Ríos locates his observations about the enigmatic quality of nature primarily in the Sonoran Desert on the border between Mexico and the United States, a geography filled with literal shadows, natural secrets, and cultural ambiguity. The title poem of the collection ponders the moment between day and night, “the time in-between, the gray time” when the earth rests but humans turn on their lights. The darkness of the night inevitably wins, and it seems that humans are only baffled by their self-constructed “theater of night.”
The book is divided into six parts, and much of it traces the lives of the characters Clemente and Ventura from their first, elated kiss to the pathos of their old age. But the change and loss that accompany age are buttressed throughout the book by the steadiness and dependability of a love that never doubts itself.
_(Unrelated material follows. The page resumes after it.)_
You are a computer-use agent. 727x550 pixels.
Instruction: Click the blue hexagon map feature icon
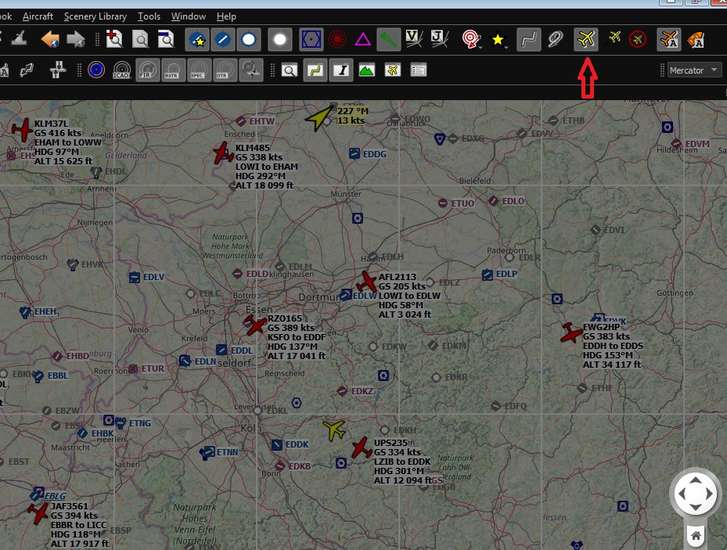[311, 40]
Finally, readers will care about the story of Clemente and Ventura, because it emerges not from a conventional language of love but from an infatuation with other, seemingly more intimate forms of communication—touch, tears, laughter, sound. Ríos’s poetry captures, through language, the myriad other ways that people communicate with each other. For his characters, body language always supplants speech. Ríos writes of Ventura: “What her body spoke / And who needed to hear, heard.” Throughout the collection, bodies merge with nature, nature merges with bodies, and bodies merge with each other in an intimacy that is sure even as it celebrates the enigmatic quality of transformation.
The Theater of Night is the ninth book of poetry from this Poet Laureate of Arizona; his 1982 collection, Whispering to Fool the Wind: Poems, won the Academy of American Poet’s Walt Whitman Award. Ríos was also a 2002 finalist for the National Book Award in Poetry, and he currently teaches at Arizona State University. Like much of his work, this book questions the way people define reality, offering a challenge, or at least a counterpart, to realism. While it is tempting to compare Ríos’s poetry to the magical realism of Gabriel García Márquez, there is also a deep-seated and inescapable sense of place in the landscape of his poetry that makes his writing distinctively his own.